→ **Task item**
Look below for the line with "Task: Click the" and the line with "The width and"; repeat exactly those two lines and all lines between them, but no pictures.

→ **The input**
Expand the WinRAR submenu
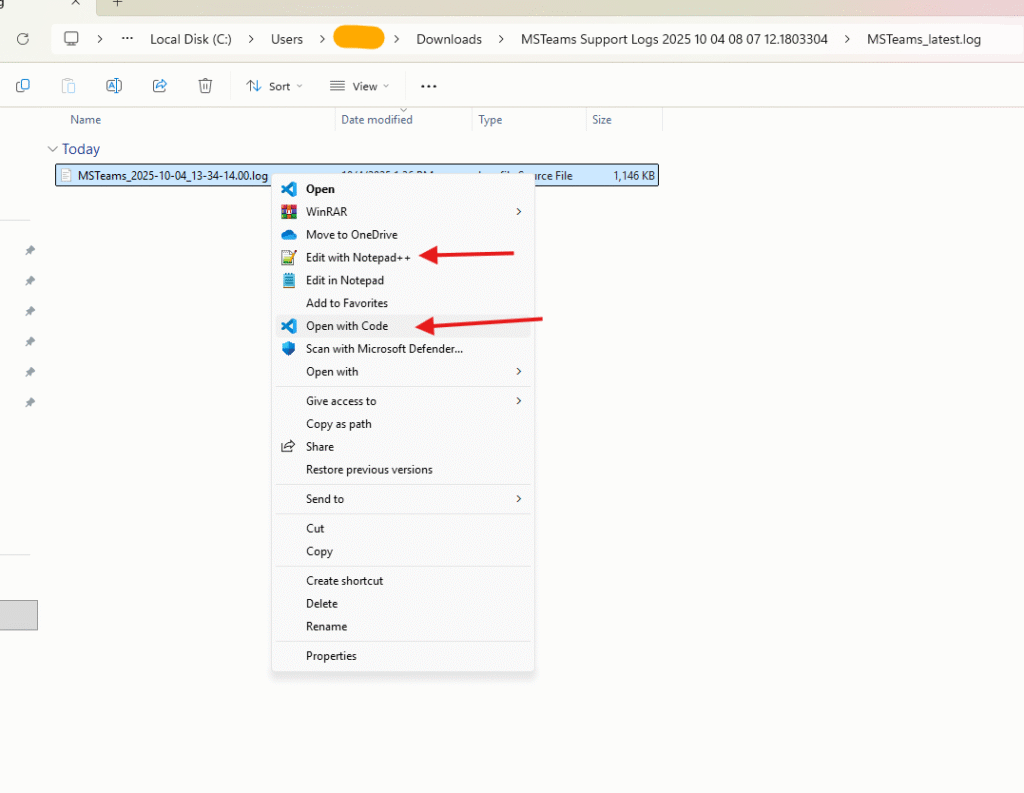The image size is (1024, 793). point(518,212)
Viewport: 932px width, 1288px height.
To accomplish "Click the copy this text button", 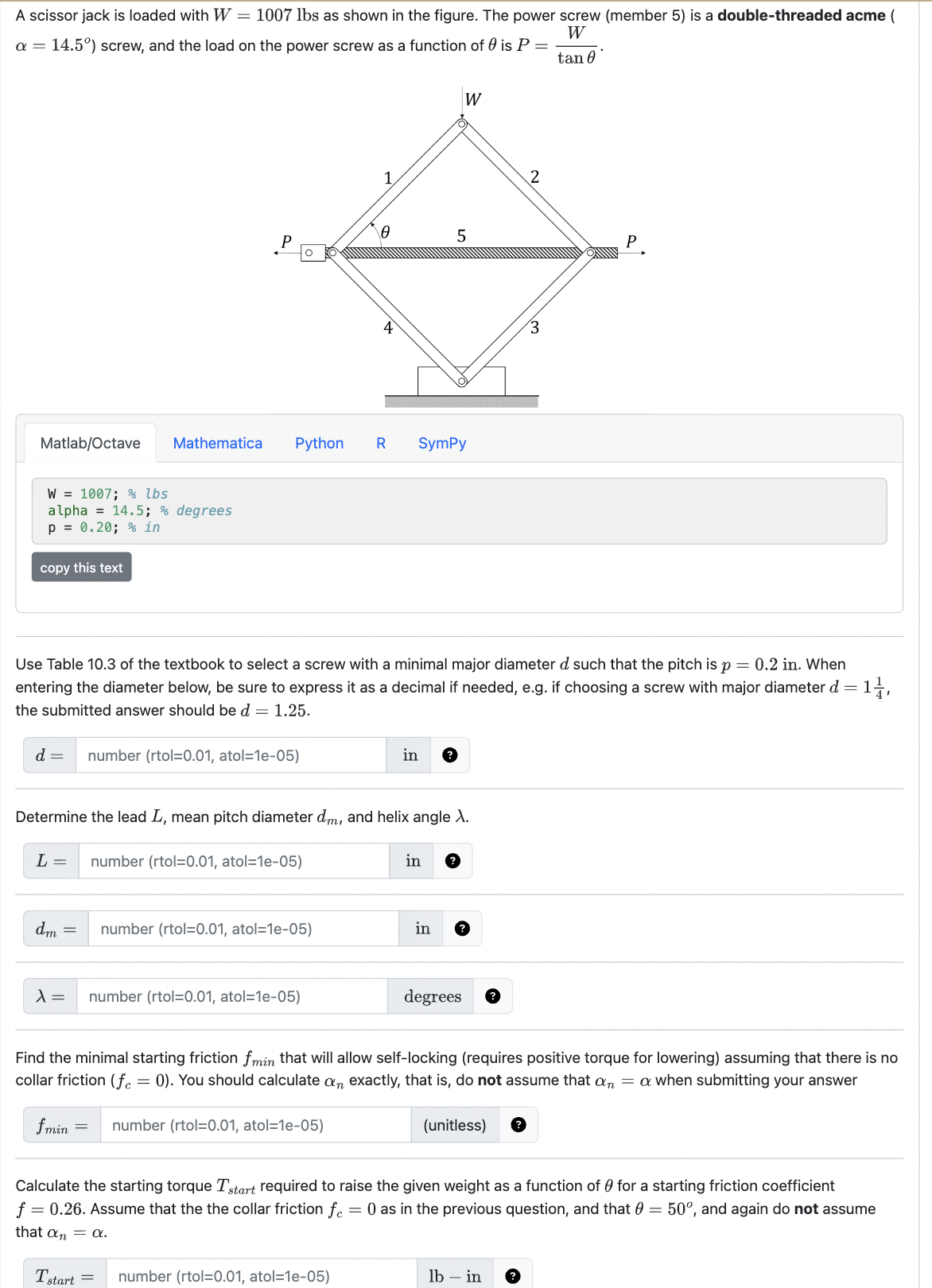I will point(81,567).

...

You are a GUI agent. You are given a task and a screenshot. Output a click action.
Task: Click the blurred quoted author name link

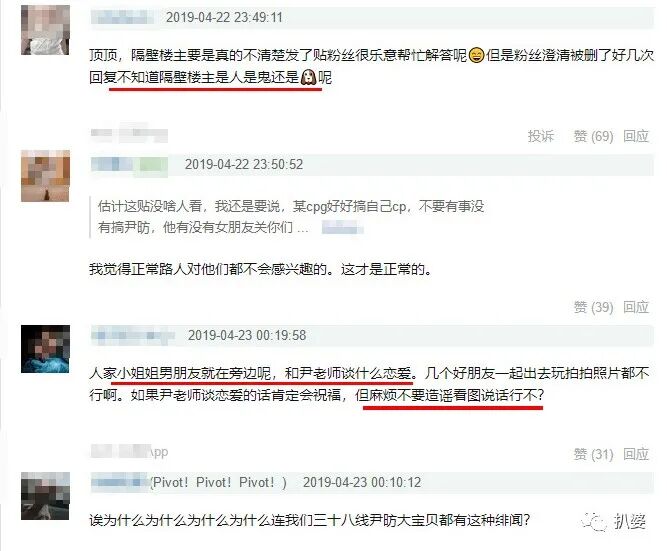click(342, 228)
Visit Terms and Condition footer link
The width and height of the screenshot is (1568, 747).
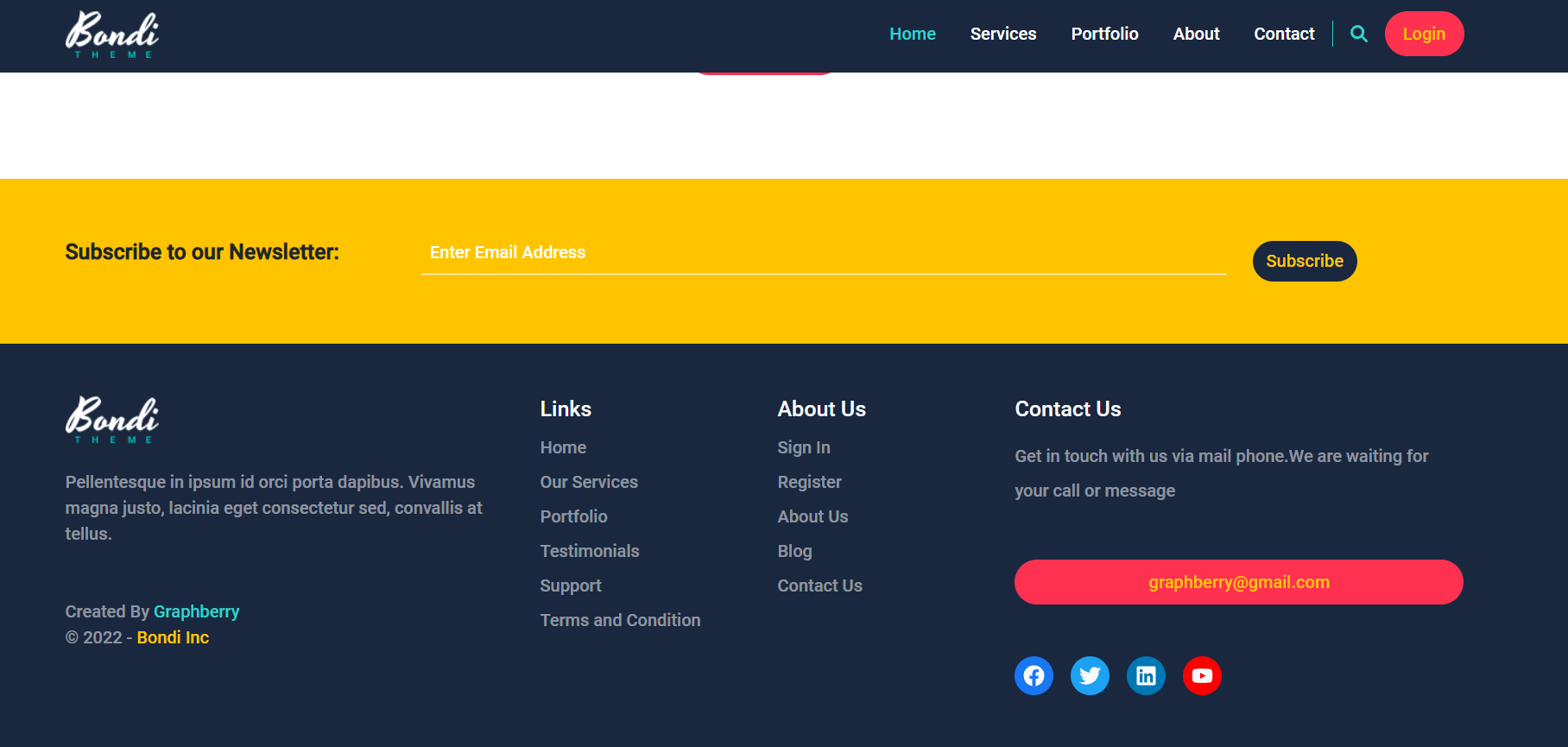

→ **Response below**
Task: Click the blurred quoted author name link

click(342, 228)
Visit Terms and Condition footer link
The width and height of the screenshot is (1568, 747).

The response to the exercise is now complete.